WHAT THE TASK REQUIRES >> From the entries, copy each line that includes "legend".

INFORMATION SUPPLIED >>

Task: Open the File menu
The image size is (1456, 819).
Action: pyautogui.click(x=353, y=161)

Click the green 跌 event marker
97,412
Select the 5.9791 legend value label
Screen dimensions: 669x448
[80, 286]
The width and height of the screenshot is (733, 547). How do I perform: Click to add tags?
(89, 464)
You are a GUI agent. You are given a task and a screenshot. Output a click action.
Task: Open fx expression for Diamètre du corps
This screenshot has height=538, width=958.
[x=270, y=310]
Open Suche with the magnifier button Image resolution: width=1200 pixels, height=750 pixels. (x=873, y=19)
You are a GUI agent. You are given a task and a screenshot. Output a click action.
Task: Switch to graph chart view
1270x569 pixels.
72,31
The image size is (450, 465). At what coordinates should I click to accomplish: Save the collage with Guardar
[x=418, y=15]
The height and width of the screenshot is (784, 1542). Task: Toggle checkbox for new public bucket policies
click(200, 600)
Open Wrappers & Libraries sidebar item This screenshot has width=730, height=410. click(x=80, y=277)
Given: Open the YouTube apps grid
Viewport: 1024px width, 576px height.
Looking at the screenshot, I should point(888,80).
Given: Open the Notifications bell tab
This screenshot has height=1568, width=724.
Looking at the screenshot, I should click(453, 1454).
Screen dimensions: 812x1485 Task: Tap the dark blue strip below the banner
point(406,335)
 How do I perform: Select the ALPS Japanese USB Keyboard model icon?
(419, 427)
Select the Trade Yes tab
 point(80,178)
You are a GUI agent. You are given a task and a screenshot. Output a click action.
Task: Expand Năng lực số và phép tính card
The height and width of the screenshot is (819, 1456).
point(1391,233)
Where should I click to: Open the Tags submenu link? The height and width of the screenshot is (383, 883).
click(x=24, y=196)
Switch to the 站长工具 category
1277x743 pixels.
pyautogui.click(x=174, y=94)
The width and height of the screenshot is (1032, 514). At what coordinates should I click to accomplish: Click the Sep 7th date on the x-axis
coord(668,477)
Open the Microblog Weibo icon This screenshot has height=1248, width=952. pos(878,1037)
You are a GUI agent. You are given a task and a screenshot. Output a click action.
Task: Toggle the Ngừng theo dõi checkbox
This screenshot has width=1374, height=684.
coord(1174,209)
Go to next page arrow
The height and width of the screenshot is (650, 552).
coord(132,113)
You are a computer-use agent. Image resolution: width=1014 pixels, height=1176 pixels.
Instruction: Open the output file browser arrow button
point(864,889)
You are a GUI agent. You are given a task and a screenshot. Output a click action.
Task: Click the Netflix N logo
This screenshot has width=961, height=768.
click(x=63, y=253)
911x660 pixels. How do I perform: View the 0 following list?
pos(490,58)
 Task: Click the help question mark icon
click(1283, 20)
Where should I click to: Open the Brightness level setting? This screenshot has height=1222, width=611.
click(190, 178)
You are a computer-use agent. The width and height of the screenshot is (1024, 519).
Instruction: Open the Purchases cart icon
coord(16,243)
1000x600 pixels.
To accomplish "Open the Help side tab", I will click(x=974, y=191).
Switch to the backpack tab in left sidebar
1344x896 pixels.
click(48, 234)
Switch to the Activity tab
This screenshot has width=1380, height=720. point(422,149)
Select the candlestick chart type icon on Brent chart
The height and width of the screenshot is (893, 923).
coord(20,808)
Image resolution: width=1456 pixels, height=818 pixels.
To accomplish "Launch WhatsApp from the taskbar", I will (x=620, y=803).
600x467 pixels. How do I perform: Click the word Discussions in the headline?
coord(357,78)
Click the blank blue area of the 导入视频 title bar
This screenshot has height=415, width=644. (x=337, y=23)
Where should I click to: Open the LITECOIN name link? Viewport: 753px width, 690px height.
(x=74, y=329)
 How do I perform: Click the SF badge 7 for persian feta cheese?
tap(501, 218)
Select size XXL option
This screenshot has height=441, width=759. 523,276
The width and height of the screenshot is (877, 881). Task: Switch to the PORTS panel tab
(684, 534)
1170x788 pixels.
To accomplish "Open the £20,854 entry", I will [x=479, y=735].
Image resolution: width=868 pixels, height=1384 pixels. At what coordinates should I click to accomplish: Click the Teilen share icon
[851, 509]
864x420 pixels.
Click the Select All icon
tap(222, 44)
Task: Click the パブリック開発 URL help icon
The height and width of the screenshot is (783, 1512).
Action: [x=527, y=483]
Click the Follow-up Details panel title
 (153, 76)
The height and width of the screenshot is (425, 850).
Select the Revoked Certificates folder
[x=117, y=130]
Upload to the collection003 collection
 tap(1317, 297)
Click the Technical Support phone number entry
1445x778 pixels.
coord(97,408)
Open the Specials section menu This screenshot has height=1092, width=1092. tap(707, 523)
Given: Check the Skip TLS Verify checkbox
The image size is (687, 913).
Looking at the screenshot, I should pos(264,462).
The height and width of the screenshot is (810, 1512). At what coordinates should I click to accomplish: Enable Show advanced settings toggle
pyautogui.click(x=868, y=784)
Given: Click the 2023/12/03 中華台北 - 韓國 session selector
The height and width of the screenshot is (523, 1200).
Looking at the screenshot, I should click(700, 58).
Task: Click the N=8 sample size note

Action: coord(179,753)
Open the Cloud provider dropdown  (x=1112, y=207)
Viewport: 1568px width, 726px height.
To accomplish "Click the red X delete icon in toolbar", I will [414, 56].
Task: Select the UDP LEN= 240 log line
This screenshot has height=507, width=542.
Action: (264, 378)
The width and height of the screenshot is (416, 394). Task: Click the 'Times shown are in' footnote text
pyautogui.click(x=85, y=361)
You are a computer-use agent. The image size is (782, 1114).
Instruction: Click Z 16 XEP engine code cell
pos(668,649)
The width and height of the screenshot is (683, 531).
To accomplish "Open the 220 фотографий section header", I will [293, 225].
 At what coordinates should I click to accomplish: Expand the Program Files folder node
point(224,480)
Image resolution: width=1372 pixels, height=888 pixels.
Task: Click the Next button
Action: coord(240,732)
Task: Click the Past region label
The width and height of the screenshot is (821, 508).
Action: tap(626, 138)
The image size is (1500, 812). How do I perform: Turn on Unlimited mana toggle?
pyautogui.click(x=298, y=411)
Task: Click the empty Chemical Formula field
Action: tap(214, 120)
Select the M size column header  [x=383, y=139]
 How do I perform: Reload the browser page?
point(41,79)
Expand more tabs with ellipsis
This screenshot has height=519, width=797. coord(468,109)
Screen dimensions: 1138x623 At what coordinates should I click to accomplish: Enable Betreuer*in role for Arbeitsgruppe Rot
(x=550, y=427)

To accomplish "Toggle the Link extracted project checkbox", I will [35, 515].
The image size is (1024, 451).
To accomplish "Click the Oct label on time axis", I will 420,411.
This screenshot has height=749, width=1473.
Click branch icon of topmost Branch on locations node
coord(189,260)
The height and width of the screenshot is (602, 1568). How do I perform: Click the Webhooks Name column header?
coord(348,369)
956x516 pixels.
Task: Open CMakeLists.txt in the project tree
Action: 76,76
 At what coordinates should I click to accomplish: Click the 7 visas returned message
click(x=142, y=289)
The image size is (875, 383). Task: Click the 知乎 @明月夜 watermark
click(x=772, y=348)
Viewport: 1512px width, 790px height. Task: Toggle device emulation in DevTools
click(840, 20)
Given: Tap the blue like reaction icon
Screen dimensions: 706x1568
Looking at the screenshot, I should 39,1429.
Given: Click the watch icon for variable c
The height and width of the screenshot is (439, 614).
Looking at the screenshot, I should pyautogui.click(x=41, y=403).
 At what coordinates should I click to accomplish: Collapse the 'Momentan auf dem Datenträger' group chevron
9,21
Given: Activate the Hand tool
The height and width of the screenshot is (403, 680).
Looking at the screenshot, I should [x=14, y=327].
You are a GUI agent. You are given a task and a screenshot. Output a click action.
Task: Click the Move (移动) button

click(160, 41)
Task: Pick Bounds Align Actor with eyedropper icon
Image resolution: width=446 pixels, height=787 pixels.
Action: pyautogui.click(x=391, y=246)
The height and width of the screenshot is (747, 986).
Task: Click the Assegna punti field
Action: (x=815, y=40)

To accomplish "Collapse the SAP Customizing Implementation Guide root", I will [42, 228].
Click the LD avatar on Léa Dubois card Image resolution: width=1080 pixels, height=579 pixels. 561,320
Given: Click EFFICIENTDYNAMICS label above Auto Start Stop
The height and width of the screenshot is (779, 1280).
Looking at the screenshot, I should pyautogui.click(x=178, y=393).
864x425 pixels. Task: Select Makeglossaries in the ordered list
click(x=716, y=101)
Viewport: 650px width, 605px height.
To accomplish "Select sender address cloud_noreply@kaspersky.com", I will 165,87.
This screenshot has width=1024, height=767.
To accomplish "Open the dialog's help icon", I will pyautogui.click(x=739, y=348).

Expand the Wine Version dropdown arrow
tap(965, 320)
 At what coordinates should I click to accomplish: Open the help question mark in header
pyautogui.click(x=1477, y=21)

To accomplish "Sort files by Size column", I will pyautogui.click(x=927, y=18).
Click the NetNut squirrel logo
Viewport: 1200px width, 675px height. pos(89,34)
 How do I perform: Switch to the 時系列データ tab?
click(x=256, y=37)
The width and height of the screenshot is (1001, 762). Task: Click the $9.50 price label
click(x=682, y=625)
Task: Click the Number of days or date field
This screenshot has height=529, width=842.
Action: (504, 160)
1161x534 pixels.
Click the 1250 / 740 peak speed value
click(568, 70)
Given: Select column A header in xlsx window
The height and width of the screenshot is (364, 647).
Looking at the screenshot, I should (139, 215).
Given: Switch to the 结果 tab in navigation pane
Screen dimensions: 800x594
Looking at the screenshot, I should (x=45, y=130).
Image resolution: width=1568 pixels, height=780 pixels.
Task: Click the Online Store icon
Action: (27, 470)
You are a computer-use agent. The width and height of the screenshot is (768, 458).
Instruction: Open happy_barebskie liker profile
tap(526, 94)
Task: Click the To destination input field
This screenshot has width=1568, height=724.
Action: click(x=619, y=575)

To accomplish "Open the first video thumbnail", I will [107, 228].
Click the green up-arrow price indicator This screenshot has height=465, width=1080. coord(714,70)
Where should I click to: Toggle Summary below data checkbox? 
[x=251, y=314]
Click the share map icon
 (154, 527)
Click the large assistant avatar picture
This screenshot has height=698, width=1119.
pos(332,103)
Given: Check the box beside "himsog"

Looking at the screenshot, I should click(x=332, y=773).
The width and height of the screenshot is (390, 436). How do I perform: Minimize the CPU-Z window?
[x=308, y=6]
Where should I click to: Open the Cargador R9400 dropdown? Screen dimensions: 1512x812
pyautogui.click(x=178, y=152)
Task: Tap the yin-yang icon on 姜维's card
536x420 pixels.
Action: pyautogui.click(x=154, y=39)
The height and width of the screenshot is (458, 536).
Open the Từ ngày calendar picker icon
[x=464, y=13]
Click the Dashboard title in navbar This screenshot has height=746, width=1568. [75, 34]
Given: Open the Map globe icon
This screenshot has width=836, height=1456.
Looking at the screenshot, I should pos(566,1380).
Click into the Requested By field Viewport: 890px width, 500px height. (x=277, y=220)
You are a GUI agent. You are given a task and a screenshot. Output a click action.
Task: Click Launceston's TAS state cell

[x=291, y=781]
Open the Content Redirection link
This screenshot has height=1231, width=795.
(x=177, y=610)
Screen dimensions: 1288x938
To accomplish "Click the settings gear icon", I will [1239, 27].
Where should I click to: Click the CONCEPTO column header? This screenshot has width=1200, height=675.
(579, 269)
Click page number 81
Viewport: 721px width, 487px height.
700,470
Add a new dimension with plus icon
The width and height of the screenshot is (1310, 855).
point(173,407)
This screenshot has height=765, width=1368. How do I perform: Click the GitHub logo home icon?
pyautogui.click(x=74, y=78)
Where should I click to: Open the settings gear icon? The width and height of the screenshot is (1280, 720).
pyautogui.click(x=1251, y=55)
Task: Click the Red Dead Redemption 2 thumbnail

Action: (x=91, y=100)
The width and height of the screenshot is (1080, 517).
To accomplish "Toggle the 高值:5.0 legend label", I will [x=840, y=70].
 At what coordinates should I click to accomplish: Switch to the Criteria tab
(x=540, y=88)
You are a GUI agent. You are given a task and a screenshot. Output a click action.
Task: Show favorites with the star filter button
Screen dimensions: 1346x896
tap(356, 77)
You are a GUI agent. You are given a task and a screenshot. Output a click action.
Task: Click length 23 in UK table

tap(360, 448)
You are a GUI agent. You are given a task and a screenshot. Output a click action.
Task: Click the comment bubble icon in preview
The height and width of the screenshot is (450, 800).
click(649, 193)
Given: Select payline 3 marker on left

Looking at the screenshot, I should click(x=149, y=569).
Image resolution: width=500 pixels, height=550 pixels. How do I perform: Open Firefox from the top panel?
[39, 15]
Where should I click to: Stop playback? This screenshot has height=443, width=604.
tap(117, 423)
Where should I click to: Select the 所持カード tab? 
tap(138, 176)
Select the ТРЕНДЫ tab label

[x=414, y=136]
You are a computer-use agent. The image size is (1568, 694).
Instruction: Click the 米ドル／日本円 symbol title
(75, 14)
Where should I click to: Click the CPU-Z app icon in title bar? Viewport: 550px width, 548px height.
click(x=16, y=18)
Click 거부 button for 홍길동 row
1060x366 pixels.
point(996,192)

PROBLEM SOLUTION >>
Select the 5.9791 legend value label
To accomplish "Toggle the 高值:5.0 legend label", I will [x=840, y=70].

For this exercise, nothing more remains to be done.